Dés qu'elle est revenue, elle enveloppa le poisson encore frétillant de miel , et s'est couchée sur le dos à côté de moi, j'ai attendu quelques instants avant de me décider à sauter le pas, en ce moment je la voulais plus que je n'ai jamais voulu une femme, je me suis mis en dessus d'elle, et quelques tentatives plus tard notre union est faite, sa corpulence ne facilitait pas les choses, mais j'ai réussi, on a réussi, le miel aidant je glissait comme sur une patinoire avec ma partenaire, elle tenait sa poitrine qui voulait faire la malle à chaque secousse, et moi je poussais, j'avais mal au dos par l'inconfort de la position mais je continuais et me retenais, j'avais trop envie qu'elle éclate de bonheur, j'entendais ces gémissements qui augmentaient avant qu'elle ne lâche poitrine pour m'attraper de ses deux mains en expirant trois ah successifs en crescendo, et c'est à ce moment la, que je me suis moi aussi lâché, et cela n'avait rien à voir avec les amourettes de jeunesse et les divers jeux solitaires devant des magazines de faible teneur en vertu, c'était une explosion de plaisir prenant naissance du bas ventre et remontant mon torse jusqu'à ma tête pour y entrer en résonnance avec mes contractions involontaires expulsant mon essence d'homme.

J'ai dormi cette nuit la chez elle et le matin, en me réveillant bien avant elle, en la regardant, je ne la voyais plus comme avant, j'avais un mal de tête à rendre fou, je lui ai quand même, à sa grande surprise, apporté son petit déjeuner au lit.

== Extrait de données ==
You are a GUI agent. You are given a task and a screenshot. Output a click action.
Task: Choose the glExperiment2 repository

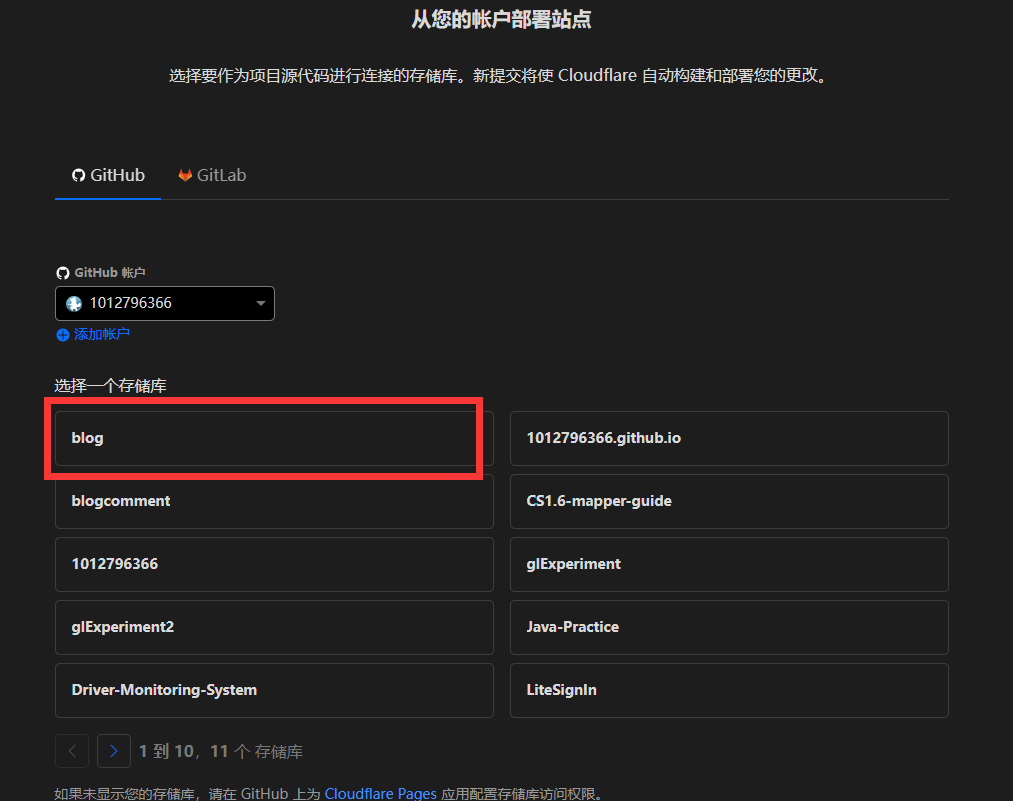(273, 627)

== Question à traiter ==
Dans le texte choisi, qu'est-ce que le narrateur apporte à sa partenaire le matin, après avoir dormi chez elle ?

== Résultat de l'exercice ==
Il lui apporte son petit déjeuner au lit.